Decorre dunque solo dalla cessazione del rapporto la prescrizione del diritto del lavoratore, ad esempio la rivendicazione delle differenze retributive. Oggi anche il contratto a tempo indeterminato non risulta assistito da un regime di stabilità: con le modifiche apportate all’articolo 18 dello statuto dei lavoratori – prima dalla legge 92/2012 e poi dal decreto legislativo 23/2015 – mancano i presupposti per predeterminare in modo certo le fattispecie di risoluzione del rapporto. Soprattutto manca una tutela adeguata, perché nel frattempo la reintegra nel posto di lavoro è diventata residuale: non si può escludere, allora, che il lavoratore eviti di far valere un proprio credito nel corso del rapporto perché ha paura di essere licenziato. È quanto emerge dalla sentenza 26246/22, pubblicata il 6 settembre dalla sezione lavoro della Cassazione.

Tutela reale

Accolto il ricorso proposto dalle lavoratrici: sbaglia la Corte d’appello a rigettare la domanda di differenze retributive per lo straordinario notturno, eccedenti la prescrizione quinquennale. E ciò sul rilievo che dovrebbe essere escluso il metus, cioè il timore che induce il lavoratore a non avanzare pretese retributive nel corso del rapporto, paventando reazioni del datore che comportano la risoluzione del rapporto.

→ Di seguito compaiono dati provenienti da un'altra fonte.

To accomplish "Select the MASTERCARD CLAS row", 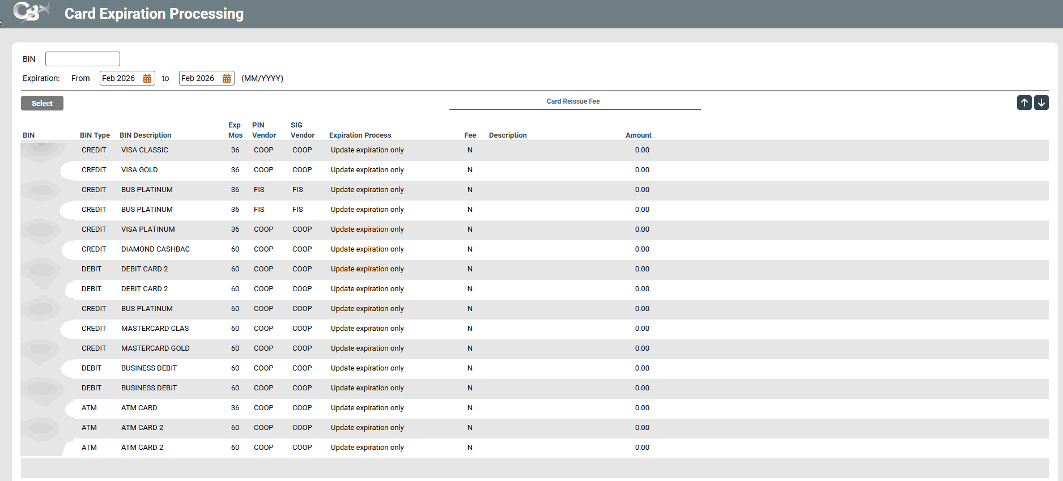I will tap(155, 329).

Il tutto perché anche dopo la legge Fornero e il Jobs Act è rimasta una tutela ripristinatoria piena in caso di licenziamento intimato per «per ritorsione, e dunque discriminatorio» ovvero per motivo illecito determinante. Trova invece ingresso la censura secondo cui deve ritenersi stabile soltanto il rapporto che ha come forma ordinaria di tutela quella reale in tutte le ipotesi di licenziamento non sorretto da giusta causa o giustificato motivo oppure comunque illegittimo.

Carattere recessivo

Rispetto al passato il giudice deve procedere a una valutazione più articolata rispetto alla legittimità dei licenziamenti. Prima deve verificare se se sussistono o no la giusta causa e il giustificato motivo di recesso. E quando la sanzione espulsiva non risulta giustificata, il magistrato è tenuto a svolgere un’ulteriore disamina per verificare qual è la tutela applicabile, accertando se sussiste una delle due condizioni che fanno scattare la reintegra: vale a dire l’insussistenza del fatto contestato oppure se il fatto rientra fra le condotte punibili con una mera sanzione conservativa in base al contratto collettivo o al codice disciplinare applicabile.

Non c’è dubbio, insomma, che oggi la tutela indennitaria forte abbia una valenza di carattere generale mentre la reintegra assuma un carattere recessivo. E la prescrizione del diritto del lavoratore decorre in corso di rapporto unicamente quando la reintegra non solo è, ma anche appare, la sanzione contro ogni illegittima risoluzione del contratto.